- データ一覧:
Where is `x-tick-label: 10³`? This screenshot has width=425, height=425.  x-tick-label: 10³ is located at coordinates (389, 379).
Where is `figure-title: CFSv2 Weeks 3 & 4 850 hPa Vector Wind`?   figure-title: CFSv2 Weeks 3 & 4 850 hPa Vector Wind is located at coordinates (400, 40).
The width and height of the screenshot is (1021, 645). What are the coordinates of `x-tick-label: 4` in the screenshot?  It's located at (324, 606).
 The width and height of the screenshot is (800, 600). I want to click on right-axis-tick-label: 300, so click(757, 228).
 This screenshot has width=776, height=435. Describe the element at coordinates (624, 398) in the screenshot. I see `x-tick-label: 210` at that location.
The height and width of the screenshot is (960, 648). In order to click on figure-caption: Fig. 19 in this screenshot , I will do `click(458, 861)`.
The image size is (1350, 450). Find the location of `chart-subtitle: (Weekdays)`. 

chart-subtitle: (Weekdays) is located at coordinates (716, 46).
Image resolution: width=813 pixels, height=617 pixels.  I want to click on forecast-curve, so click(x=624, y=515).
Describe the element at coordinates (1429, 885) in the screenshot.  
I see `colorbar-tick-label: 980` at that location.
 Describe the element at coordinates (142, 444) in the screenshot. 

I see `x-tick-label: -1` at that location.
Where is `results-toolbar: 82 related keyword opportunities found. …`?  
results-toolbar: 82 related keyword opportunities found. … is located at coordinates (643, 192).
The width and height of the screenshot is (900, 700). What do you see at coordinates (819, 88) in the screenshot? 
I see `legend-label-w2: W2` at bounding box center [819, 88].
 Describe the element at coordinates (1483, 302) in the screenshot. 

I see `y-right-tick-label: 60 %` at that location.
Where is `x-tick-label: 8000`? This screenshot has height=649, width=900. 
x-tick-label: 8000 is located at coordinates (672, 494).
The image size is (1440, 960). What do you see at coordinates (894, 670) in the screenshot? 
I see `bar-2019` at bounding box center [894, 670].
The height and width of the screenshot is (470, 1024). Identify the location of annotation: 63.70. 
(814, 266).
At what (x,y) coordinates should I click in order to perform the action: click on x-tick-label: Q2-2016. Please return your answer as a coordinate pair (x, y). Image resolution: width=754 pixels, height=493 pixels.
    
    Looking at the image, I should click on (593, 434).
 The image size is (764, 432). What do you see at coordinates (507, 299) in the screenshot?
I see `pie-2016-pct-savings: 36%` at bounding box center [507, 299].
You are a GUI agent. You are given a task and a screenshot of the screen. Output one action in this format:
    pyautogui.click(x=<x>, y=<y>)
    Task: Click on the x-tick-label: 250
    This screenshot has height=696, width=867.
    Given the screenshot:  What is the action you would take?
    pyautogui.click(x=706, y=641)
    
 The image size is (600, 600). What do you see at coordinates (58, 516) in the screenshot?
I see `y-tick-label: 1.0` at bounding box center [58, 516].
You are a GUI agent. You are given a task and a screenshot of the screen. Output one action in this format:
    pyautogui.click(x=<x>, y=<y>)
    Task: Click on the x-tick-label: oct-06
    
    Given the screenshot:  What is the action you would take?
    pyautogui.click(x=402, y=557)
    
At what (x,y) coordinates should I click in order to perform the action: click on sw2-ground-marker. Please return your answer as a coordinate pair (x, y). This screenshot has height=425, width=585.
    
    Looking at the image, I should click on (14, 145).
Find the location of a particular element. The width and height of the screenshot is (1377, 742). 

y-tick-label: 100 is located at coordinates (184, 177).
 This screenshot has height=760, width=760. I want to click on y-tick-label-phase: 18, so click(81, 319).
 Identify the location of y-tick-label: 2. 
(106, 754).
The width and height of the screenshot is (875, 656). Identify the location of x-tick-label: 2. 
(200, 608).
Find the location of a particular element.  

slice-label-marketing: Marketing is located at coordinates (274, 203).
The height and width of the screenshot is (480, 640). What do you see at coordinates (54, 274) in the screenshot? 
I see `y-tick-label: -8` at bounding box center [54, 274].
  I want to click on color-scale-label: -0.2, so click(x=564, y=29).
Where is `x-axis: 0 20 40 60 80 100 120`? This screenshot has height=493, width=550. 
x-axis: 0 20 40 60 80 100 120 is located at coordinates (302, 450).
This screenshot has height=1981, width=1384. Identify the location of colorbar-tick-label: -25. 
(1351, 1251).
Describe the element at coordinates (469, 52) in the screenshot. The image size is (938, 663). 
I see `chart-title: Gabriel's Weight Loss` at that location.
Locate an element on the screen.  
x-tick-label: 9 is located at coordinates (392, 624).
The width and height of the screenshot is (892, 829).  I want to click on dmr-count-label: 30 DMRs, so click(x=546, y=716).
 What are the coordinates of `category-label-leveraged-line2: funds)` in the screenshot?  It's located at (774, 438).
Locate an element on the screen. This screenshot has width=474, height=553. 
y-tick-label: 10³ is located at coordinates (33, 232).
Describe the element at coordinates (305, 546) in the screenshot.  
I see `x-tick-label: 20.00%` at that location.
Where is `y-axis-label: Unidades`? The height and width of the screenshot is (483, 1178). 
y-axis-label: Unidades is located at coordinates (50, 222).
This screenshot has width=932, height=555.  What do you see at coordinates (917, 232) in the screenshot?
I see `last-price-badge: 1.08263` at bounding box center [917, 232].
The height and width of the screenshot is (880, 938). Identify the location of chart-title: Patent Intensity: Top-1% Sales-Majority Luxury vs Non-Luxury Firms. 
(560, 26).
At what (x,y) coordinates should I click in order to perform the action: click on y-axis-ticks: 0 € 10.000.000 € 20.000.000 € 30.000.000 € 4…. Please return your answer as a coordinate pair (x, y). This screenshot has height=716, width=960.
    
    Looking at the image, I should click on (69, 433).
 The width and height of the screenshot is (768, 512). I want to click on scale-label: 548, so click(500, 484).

- 課題: 上の行をすべて、一字一句変えずにそのまま書き写してもらえますか？

- 出力は以下:
Where is `x-tick-label: 10³`? This screenshot has width=425, height=425.  x-tick-label: 10³ is located at coordinates (389, 379).
Where is `figure-title: CFSv2 Weeks 3 & 4 850 hPa Vector Wind`?   figure-title: CFSv2 Weeks 3 & 4 850 hPa Vector Wind is located at coordinates (400, 40).
The width and height of the screenshot is (1021, 645). What are the coordinates of `x-tick-label: 4` in the screenshot?  It's located at (324, 606).
 The width and height of the screenshot is (800, 600). I want to click on right-axis-tick-label: 300, so click(757, 228).
 This screenshot has width=776, height=435. Describe the element at coordinates (624, 398) in the screenshot. I see `x-tick-label: 210` at that location.
The height and width of the screenshot is (960, 648). In order to click on figure-caption: Fig. 19 in this screenshot , I will do `click(458, 861)`.
The image size is (1350, 450). Find the location of `chart-subtitle: (Weekdays)`. 

chart-subtitle: (Weekdays) is located at coordinates (716, 46).
Image resolution: width=813 pixels, height=617 pixels.  I want to click on forecast-curve, so click(x=624, y=515).
Describe the element at coordinates (1429, 885) in the screenshot.  
I see `colorbar-tick-label: 980` at that location.
 Describe the element at coordinates (142, 444) in the screenshot. 

I see `x-tick-label: -1` at that location.
Where is `results-toolbar: 82 related keyword opportunities found. …`?  
results-toolbar: 82 related keyword opportunities found. … is located at coordinates (643, 192).
The width and height of the screenshot is (900, 700). What do you see at coordinates (819, 88) in the screenshot? 
I see `legend-label-w2: W2` at bounding box center [819, 88].
 Describe the element at coordinates (1483, 302) in the screenshot. 

I see `y-right-tick-label: 60 %` at that location.
Where is `x-tick-label: 8000`? This screenshot has height=649, width=900. 
x-tick-label: 8000 is located at coordinates (672, 494).
The image size is (1440, 960). What do you see at coordinates (894, 670) in the screenshot? 
I see `bar-2019` at bounding box center [894, 670].
The height and width of the screenshot is (470, 1024). Identify the location of annotation: 63.70. 
(814, 266).
At what (x,y) coordinates should I click in order to perform the action: click on x-tick-label: Q2-2016. Please return your answer as a coordinate pair (x, y). Image resolution: width=754 pixels, height=493 pixels.
    
    Looking at the image, I should click on (593, 434).
 The image size is (764, 432). What do you see at coordinates (507, 299) in the screenshot?
I see `pie-2016-pct-savings: 36%` at bounding box center [507, 299].
You are a GUI agent. You are given a task and a screenshot of the screen. Output one action in this format:
    pyautogui.click(x=<x>, y=<y>)
    Task: Click on the x-tick-label: 250
    This screenshot has height=696, width=867.
    Given the screenshot:  What is the action you would take?
    pyautogui.click(x=706, y=641)
    
 The image size is (600, 600). What do you see at coordinates (58, 516) in the screenshot?
I see `y-tick-label: 1.0` at bounding box center [58, 516].
You are a GUI agent. You are given a task and a screenshot of the screen. Output one action in this format:
    pyautogui.click(x=<x>, y=<y>)
    Task: Click on the x-tick-label: oct-06
    
    Given the screenshot:  What is the action you would take?
    pyautogui.click(x=402, y=557)
    
At what (x,y) coordinates should I click in order to perform the action: click on sw2-ground-marker. Please return your answer as a coordinate pair (x, y). This screenshot has height=425, width=585.
    
    Looking at the image, I should click on (14, 145).
Find the location of a particular element. The width and height of the screenshot is (1377, 742). 

y-tick-label: 100 is located at coordinates (184, 177).
 This screenshot has height=760, width=760. I want to click on y-tick-label-phase: 18, so click(81, 319).
 Identify the location of y-tick-label: 2. 
(106, 754).
The width and height of the screenshot is (875, 656). Identify the location of x-tick-label: 2. 
(200, 608).
Find the location of a particular element.  

slice-label-marketing: Marketing is located at coordinates (274, 203).
The height and width of the screenshot is (480, 640). What do you see at coordinates (54, 274) in the screenshot? 
I see `y-tick-label: -8` at bounding box center [54, 274].
  I want to click on color-scale-label: -0.2, so click(x=564, y=29).
Where is `x-axis: 0 20 40 60 80 100 120`? This screenshot has height=493, width=550. 
x-axis: 0 20 40 60 80 100 120 is located at coordinates (302, 450).
This screenshot has height=1981, width=1384. Identify the location of colorbar-tick-label: -25. 
(1351, 1251).
Describe the element at coordinates (469, 52) in the screenshot. The image size is (938, 663). 
I see `chart-title: Gabriel's Weight Loss` at that location.
Locate an element on the screen.  
x-tick-label: 9 is located at coordinates (392, 624).
The width and height of the screenshot is (892, 829).  I want to click on dmr-count-label: 30 DMRs, so click(x=546, y=716).
 What are the coordinates of `category-label-leveraged-line2: funds)` in the screenshot?  It's located at (774, 438).
Locate an element on the screen. This screenshot has width=474, height=553. 
y-tick-label: 10³ is located at coordinates (33, 232).
Describe the element at coordinates (305, 546) in the screenshot.  
I see `x-tick-label: 20.00%` at that location.
Where is `y-axis-label: Unidades`? The height and width of the screenshot is (483, 1178). 
y-axis-label: Unidades is located at coordinates (50, 222).
This screenshot has width=932, height=555.  What do you see at coordinates (917, 232) in the screenshot?
I see `last-price-badge: 1.08263` at bounding box center [917, 232].
The height and width of the screenshot is (880, 938). Identify the location of chart-title: Patent Intensity: Top-1% Sales-Majority Luxury vs Non-Luxury Firms. 
(560, 26).
At what (x,y) coordinates should I click in order to perform the action: click on y-axis-ticks: 0 € 10.000.000 € 20.000.000 € 30.000.000 € 4…. Please return your answer as a coordinate pair (x, y). This screenshot has height=716, width=960.
    
    Looking at the image, I should click on (69, 433).
 The width and height of the screenshot is (768, 512). I want to click on scale-label: 548, so click(500, 484).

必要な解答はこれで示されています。